Ned: Clearly, you don't hate being a bitch that much.

"Pushing Daisies: Dim Sum Lose Some (#2.5)" (2008)
Charlotte 'Chuck' Charles: You have the same eyebrows as him!
Olive Snook: They do! They do! I said that twice, once for each of you.

Charlotte 'Chuck' Charles: I mean, everyone needs family.
Ned: You're my family.
[to Olive]
Ned: And you, to a slightly lesser degree.
Olive Snook: Thanks, to a slightly lesser degree.

"Pushing Daisies: Bad Habits (#2.3)" (2008)
Olive Snook: Why'd you bring him here when you said you wouldn't?
Emerson Cod: I need pie boy's special skill set, and pie girl comes with pie boy.
Olive Snook: Why isn't pie girl minding The Pie Hole?
Emerson Cod: Because she'd rather be minding his.

"Pushing Daisies: Circus, Circus (#2.2)" (2008)
[talking about the disgusting porridge which is served at the convent]
Olive Snook: I could throw up in my mouth and not even notice.
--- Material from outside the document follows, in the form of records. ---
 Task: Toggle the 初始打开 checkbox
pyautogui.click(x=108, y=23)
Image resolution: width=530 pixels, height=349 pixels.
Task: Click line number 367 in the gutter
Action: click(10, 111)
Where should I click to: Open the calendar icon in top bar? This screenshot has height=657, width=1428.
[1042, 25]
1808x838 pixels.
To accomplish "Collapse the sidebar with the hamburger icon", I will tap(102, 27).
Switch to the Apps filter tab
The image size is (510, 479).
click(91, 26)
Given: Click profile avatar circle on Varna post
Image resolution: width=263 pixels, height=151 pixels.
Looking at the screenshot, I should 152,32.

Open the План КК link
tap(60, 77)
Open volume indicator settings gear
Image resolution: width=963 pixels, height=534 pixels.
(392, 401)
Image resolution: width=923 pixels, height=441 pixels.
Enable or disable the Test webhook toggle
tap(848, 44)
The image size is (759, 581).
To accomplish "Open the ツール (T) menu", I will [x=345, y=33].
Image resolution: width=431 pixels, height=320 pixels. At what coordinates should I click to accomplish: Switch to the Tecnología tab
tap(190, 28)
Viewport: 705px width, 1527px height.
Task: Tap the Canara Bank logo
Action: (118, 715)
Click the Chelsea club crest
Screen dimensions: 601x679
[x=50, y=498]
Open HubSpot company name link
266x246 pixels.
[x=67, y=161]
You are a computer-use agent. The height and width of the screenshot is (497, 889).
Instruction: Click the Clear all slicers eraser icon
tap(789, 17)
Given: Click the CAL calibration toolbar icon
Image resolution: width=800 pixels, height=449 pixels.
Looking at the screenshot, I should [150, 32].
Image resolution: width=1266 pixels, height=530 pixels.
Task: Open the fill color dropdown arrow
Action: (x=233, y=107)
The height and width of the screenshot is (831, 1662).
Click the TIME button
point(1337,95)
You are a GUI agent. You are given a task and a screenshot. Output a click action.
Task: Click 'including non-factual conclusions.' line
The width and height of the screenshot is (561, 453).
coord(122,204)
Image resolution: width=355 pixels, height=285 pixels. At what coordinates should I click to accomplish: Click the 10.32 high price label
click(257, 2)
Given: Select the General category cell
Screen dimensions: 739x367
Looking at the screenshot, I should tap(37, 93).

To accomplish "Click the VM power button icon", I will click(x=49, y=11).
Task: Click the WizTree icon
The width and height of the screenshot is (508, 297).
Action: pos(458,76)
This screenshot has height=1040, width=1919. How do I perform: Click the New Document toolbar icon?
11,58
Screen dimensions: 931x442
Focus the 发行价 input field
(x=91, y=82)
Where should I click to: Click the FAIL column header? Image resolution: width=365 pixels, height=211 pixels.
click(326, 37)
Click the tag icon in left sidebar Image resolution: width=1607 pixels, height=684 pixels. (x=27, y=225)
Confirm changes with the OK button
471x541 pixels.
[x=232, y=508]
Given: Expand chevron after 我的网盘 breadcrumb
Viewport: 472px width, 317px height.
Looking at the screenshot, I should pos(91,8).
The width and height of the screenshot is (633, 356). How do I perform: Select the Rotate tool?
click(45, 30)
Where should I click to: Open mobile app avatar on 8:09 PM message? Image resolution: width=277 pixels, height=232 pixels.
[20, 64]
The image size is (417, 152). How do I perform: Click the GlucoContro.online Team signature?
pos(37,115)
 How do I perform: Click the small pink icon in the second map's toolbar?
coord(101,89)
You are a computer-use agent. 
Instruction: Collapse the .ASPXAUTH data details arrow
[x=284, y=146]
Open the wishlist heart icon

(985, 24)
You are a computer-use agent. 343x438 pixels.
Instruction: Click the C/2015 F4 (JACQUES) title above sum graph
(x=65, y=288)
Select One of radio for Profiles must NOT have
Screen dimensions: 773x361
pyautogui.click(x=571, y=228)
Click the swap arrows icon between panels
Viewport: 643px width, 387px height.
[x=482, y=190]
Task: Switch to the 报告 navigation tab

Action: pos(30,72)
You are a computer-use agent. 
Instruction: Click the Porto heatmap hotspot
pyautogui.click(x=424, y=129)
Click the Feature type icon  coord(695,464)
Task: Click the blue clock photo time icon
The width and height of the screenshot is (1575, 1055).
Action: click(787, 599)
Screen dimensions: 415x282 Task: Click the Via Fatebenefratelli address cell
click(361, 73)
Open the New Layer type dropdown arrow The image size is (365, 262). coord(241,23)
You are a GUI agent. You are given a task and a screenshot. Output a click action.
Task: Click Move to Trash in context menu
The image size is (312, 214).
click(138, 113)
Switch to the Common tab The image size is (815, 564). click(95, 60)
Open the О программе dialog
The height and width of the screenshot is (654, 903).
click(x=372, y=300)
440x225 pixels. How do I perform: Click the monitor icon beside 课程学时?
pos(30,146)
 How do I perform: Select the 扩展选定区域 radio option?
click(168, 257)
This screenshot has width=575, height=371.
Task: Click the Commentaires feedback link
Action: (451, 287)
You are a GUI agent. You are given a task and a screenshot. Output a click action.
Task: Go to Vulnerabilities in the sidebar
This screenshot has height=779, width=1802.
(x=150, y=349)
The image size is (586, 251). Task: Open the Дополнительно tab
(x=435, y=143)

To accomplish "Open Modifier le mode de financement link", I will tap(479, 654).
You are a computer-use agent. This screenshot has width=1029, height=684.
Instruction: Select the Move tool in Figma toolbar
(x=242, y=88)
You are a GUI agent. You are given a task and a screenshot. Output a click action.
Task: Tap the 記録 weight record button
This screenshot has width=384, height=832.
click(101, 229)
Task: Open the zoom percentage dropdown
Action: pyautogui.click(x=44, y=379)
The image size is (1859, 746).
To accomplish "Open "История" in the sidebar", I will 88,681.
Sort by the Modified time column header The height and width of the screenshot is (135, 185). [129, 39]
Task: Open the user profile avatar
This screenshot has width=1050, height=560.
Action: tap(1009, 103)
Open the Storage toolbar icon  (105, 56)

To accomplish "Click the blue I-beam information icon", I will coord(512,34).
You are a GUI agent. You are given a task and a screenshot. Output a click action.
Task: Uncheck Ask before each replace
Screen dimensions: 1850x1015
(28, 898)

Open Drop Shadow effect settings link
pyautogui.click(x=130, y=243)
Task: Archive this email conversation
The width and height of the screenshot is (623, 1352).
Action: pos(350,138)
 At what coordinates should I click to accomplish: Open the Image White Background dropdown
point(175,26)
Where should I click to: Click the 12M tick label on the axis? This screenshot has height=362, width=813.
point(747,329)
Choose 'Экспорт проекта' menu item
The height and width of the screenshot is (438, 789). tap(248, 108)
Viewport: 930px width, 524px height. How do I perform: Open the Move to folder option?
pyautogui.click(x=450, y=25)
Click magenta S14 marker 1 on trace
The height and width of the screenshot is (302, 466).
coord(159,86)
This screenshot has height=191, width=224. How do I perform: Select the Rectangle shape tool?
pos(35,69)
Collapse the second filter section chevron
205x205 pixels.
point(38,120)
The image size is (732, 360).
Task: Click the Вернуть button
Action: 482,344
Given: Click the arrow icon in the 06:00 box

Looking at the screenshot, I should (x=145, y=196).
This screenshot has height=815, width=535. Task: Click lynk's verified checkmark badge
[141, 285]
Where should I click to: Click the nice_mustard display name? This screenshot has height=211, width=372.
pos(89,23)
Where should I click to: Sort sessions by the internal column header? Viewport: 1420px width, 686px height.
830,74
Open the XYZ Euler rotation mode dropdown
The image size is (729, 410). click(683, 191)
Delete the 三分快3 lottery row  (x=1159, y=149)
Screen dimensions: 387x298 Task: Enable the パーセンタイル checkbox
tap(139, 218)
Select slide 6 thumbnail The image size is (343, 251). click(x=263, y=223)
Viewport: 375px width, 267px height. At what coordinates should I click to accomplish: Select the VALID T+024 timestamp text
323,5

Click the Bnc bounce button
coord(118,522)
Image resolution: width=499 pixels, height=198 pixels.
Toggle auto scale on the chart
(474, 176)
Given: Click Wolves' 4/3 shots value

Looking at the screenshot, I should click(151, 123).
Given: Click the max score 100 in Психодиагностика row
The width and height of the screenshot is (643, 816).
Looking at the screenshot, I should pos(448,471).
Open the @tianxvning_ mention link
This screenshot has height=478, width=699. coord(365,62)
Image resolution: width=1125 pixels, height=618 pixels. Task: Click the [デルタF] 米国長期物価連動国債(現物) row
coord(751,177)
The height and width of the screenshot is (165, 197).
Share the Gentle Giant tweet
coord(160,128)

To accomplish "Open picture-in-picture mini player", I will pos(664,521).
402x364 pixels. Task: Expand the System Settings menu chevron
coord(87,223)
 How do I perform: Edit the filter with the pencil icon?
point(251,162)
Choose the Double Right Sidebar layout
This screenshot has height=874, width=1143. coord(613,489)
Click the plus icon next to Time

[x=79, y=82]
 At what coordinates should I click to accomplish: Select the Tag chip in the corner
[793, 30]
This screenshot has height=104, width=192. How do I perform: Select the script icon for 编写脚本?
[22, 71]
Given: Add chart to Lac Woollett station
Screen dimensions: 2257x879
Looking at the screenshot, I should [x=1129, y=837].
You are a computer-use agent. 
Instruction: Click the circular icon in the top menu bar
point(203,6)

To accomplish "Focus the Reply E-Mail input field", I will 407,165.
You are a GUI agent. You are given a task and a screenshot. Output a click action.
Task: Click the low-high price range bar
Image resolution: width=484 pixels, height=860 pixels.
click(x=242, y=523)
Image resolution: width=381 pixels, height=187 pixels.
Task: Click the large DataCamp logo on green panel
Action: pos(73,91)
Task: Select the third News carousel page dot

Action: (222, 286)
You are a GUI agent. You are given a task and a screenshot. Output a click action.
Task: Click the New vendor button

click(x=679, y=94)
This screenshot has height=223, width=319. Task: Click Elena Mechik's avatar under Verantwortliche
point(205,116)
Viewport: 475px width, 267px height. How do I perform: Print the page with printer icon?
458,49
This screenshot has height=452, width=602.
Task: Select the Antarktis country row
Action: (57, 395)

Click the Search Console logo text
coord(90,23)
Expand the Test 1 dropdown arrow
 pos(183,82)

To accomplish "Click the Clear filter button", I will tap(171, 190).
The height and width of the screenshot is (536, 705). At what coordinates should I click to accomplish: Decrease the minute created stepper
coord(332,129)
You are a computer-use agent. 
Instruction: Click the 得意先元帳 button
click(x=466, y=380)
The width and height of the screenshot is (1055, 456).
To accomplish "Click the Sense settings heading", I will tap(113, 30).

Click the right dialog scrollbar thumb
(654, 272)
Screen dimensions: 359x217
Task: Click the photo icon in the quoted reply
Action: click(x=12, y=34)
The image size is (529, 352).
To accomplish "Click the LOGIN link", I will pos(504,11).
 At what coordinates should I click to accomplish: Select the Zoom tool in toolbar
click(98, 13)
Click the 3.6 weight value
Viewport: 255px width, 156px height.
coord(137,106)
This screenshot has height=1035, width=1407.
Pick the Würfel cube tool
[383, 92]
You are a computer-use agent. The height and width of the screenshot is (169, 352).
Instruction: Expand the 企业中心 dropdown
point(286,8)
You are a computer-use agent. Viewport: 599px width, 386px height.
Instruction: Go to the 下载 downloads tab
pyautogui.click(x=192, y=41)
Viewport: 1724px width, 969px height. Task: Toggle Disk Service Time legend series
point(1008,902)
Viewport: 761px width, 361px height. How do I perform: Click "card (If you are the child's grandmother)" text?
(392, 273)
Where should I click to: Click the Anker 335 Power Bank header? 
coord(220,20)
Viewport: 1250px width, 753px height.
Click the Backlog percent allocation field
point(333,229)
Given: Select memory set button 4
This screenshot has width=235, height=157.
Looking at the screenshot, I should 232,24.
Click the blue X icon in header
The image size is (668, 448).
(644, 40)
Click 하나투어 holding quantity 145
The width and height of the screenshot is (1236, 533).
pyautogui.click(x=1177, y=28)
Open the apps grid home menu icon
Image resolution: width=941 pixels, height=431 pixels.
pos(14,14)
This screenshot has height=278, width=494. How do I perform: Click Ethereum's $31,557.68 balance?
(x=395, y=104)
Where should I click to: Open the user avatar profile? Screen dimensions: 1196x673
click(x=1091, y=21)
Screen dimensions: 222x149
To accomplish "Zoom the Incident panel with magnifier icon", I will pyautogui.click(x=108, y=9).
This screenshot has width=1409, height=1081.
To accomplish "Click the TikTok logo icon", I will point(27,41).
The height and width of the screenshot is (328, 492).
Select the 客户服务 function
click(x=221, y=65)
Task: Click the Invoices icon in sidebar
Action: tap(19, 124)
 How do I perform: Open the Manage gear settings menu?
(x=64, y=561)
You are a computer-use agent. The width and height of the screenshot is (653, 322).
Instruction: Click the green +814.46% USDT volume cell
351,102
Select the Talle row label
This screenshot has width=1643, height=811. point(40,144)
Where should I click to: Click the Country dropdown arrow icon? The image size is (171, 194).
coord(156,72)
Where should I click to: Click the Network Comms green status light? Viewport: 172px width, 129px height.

"Pushing Daisies: Kerplunk (#2.13)" (2009)
[Lily and Vivian are about to go on stage for the come-back performance of the Darling Mermaid Darlings. Lily has a sudden attack of stage fright]
Lily Charles: I'll just sit here and try to concentrate on not throwing up.
Olive Snook: Butterflies making you queasy? What say we drown them with a dip in the Vodka Fountain?
Lily Charles: I *never* drink and dive.

"Pushing Daisies: Bitches (#1.6)" (2007)
Emerson Cod: [about Harold Hundin's four wives] They were all breeders, too.
Olive Snook: They make babies for their polygamy cult?
Emerson Cod: *Dog* breeders.
Olive Snook: They make dogs for their polygamy cult?
Emerson Cod: Ain't nobody making nothing for their polygamy cult.